Yesterday I left my contract job and said goodbye to Efrain and Ann, particularly. We exchanged contact information. Facebook. Today was supposed to be my start day at the new job, but they are still in the process of getting things set up, so I am waiting to hear if I start tomorrow. I hope so. Having said goodbye, I don’t want to go back to that work. Awkward.
And I have the little Malfy (the almost elf) voice in my ear, raising anxiety. What if they suddenly call and withdraw the job offer? Just to torture me? It’s not real until I actually go to work, and it almost seems too good to be true.

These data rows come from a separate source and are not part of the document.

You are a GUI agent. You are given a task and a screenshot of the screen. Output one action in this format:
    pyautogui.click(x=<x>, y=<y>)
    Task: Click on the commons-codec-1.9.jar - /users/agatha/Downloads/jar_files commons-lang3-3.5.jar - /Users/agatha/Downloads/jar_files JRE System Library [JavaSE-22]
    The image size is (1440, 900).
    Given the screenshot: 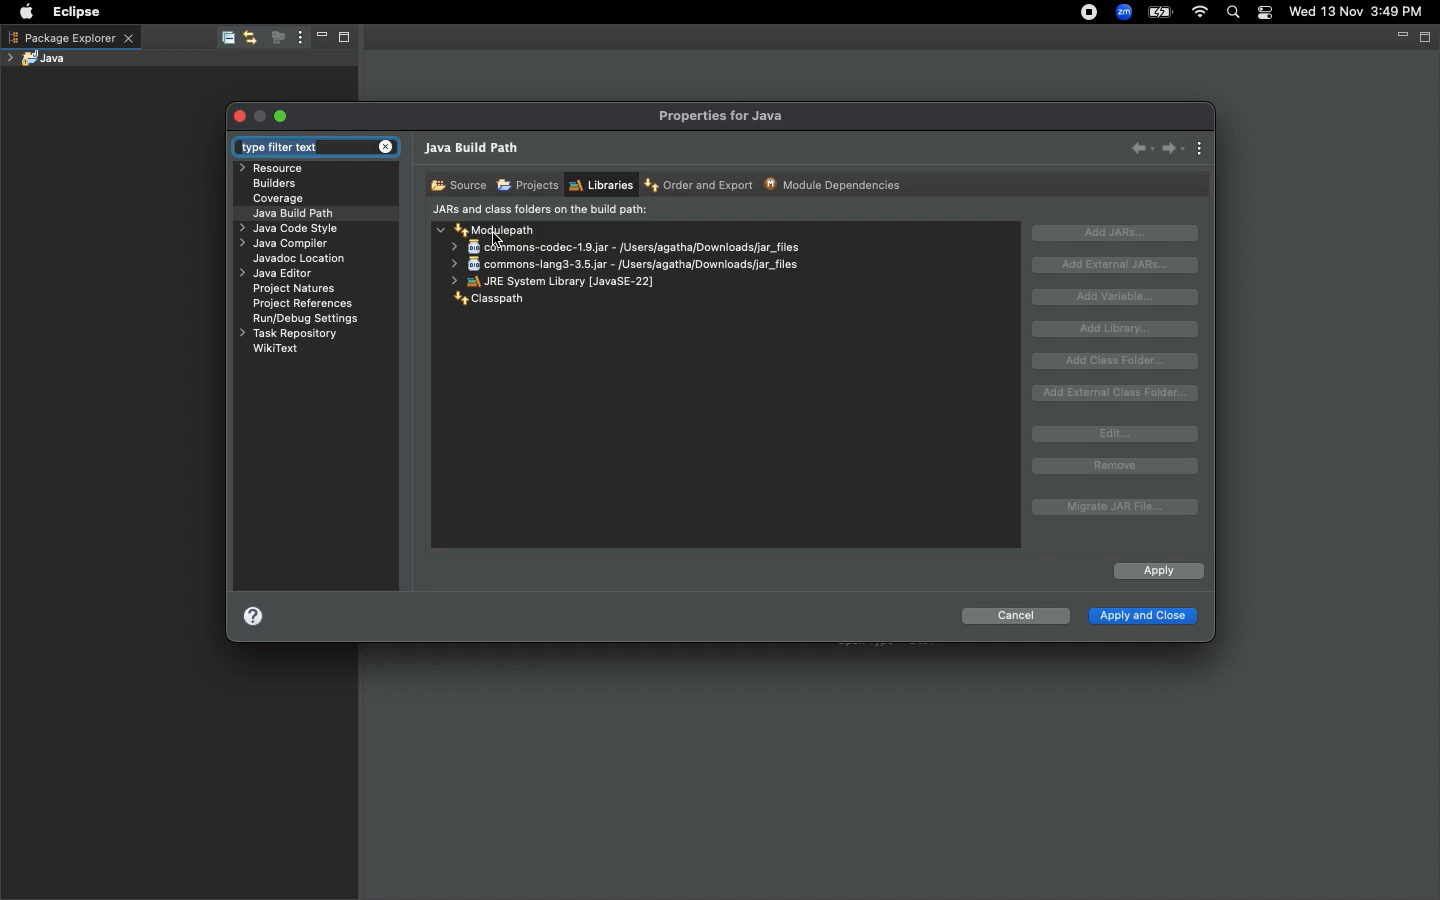 What is the action you would take?
    pyautogui.click(x=622, y=264)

I went through the entire four-interview process without ever seeing anyone in person. All on phone. The last interview was a Zoom (like Skype) call, but my end didn’t work, so they could see me, but I couldn’t see them.
Yesterday a woman asked for money on the train. She stood at the doors, and explained that she had a daughter, and never thought she’d be doing this, but needed help and food. She was relatively well-dressed, and I dug out some money and some dried fruit I had from lunch, but she never left the door. She spoke from one stop to another but didn’t make the walk along the car. There’s a form to these things: the person enters, gives a pitch, and then usually walks the length of the car making some eye contact and accepting money. It’s quite performative and small elements make a difference. A person who yells too angrily turns others off. Sometimes it seems they are there to yell and vent rather than get money. A few weeks ago, a young man in an expensive jacket with the logo of a film camera on the back entered and spoke loudly not just for one stop, but the entire trip from 42nd to 96th. He was lecturing on economics. His jacket looked like something union cameramen wear and I wondered at his purpose. It seemed it was to educate. I tried to give him encouraging eye contact and when he got off another woman about my age approached him and I heard her agree with his politics. I don’t know what he hoped to accomplish, but good for him, for taking it to the streets. So to speak.
Vincent taught me a nice phrase the other day: Qui Vivra Verra. The translation apps give me the idiom “Time will tell” but I like the direct translation better. What he told me, “He who lives will see”. Which to me means, if you live long enough, you’ll see what happens. I know it means the same, but I somehow like it better. So, why am I here? Qui vivra verra, for now.